Hypoxia/reoxygenation-induced HMGB1 translocation and release promotes islet proinflammatory cytokine production and early islet graft failure through TLRs signaling

Abstract

High-mobility group box 1 (HMGB1) translocation and release, which is involved in several tissue types of ischemia-reperfusion injuries, activate innate immunity by inducing proinflammatory cytokine production through its interaction with toll-like receptors (TLRs). Our objective was to determine the role of HMGB1 and the degree of activation of TLR-related signal transduction pathways in hypoxia/reoxygenation (H/R)-induced proinflammatory cytokine production and intra-islet graft inflammation. After islets are exposed to hypoxia-reoxygenation for 24h, TLR2/4 expression and TLR-mediated signaling was up-regulated in islets, and HMGB1 was translocated from the nucleus to the cytoplasm and released to the extracellular space. With H/R exposure, proinflammatory cytokine production (IL-1β and TNF-α) and islet injury were significantly increased, and these effects depend on TLR2/4 signaling pathways. Exogenous HMGB1 also induces islet inflammation and increases the phosphorylation of STAT3, p38 and IκBα in wild-type islets.
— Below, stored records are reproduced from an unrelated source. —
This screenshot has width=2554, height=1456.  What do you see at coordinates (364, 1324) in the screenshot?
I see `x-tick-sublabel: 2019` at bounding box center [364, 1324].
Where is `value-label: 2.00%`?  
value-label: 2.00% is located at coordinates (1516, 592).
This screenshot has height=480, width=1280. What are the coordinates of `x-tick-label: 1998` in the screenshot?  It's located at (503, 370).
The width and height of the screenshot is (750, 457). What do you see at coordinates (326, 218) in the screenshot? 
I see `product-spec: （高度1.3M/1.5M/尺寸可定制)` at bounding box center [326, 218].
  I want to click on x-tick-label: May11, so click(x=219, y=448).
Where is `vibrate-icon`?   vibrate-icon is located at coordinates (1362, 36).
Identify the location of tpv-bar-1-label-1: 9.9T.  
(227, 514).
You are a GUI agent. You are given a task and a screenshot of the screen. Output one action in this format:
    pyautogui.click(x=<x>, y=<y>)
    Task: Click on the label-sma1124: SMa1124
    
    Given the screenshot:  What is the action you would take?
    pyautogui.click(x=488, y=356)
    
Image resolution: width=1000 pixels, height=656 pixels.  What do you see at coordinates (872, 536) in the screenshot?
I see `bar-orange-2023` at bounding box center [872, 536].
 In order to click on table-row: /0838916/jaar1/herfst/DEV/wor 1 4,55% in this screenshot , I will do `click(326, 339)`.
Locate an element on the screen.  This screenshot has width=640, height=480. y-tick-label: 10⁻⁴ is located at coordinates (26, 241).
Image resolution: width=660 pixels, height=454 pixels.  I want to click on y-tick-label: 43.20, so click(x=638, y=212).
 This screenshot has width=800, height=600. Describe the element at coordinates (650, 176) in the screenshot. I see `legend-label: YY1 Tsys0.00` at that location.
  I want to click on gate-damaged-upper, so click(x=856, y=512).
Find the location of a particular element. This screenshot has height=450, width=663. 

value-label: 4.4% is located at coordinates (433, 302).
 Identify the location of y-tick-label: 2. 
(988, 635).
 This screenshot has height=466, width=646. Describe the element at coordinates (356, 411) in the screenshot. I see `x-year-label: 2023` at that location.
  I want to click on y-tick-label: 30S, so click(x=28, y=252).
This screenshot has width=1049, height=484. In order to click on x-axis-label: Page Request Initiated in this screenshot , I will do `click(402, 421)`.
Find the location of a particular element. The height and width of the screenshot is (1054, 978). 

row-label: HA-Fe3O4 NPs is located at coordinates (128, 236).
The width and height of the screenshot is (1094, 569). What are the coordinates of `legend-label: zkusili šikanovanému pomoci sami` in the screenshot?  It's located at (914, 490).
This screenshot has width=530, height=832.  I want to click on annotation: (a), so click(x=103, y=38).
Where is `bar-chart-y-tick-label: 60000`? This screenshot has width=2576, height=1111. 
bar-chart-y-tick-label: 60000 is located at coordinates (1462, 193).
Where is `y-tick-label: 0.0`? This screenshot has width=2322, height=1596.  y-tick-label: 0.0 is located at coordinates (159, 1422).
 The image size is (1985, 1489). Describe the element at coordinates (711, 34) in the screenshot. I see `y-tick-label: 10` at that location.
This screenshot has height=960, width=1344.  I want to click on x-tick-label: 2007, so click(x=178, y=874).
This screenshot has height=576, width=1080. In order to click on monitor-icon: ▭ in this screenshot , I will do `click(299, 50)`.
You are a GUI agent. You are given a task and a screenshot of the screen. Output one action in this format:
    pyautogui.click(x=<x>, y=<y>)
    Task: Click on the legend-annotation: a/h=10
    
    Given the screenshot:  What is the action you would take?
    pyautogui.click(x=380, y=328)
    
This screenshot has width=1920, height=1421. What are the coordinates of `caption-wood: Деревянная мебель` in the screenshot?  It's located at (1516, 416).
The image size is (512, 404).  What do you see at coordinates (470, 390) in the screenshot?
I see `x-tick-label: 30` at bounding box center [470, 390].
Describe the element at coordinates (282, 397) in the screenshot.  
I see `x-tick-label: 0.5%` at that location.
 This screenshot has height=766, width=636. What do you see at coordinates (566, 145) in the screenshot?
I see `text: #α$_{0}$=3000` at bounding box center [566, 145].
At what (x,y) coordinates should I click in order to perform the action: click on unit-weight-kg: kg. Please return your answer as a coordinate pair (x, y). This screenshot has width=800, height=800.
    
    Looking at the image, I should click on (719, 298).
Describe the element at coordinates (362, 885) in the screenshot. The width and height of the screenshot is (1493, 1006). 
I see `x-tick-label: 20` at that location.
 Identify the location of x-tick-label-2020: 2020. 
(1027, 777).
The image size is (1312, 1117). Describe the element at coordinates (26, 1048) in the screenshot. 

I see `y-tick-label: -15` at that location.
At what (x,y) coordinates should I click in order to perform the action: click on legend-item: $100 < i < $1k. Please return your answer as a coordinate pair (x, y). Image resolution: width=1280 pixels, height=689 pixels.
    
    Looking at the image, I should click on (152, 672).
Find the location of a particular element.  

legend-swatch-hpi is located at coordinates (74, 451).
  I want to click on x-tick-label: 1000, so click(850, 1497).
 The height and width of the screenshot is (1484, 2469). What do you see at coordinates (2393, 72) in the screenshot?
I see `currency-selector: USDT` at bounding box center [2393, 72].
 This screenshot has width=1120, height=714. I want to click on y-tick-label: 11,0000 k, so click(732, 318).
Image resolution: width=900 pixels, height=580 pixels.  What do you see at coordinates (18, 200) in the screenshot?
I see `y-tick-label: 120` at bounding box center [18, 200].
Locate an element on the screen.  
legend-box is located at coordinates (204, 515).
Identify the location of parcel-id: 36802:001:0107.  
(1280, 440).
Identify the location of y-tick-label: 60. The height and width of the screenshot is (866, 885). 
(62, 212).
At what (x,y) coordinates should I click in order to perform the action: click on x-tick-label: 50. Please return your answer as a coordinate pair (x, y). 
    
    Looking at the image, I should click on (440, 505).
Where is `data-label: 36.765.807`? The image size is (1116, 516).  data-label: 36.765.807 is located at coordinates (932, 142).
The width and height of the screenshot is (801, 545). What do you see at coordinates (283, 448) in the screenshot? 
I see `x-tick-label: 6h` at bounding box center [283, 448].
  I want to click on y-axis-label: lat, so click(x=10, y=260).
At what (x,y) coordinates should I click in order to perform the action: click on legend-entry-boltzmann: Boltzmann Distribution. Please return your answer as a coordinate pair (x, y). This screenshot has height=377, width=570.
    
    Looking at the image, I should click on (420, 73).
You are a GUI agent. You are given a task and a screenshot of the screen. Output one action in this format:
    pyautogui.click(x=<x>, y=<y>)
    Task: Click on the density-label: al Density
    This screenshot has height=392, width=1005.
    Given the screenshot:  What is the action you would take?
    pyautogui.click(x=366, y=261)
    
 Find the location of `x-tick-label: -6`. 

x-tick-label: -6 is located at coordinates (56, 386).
TLR2 deficiency in TLR2-KO islets resulted in the inhibition of IL-1β production and STAT3/p38 phosphorylation after HMGB1 exposure. TLR4 deficiency in TLR4-KO islets resulted in the inhibition of TNF-α production and IκBα phosphorylation after HMGB1 exposure. Pre-incubation of the STAT3, p38, or NF-κB inhibitors significantly inhibited HMGB1-induced IL-1β or TNF-α production in islets, but the effect of HMGB1 or H/R-induced islet injury was not counteracted by a separate treatment of the STAT3 inhibitor, p38 inhibitor, or NF-κB inhibitors. HMGB1 inhibition by ethyl pyruvate or blockade by neutralizing antibodies significantly decreased the phosphorylation of STAT3, p38 and IκBα, the production of IL-1β and TNF-α, and the islet injury in wild-type islets after exposure to H/R and significantly improved early islet graft failure. Thus, our results suggest that HMGB1 released from H/R induced islets works in an autocrine manner to up-regulate STAT or p38 and augment IL-1β production via TLR2, and up-regulate NF-κB and augment TNF-α production via TLR4 in intra-islet, which are associated with H/R-induced islet injury and early graft failure.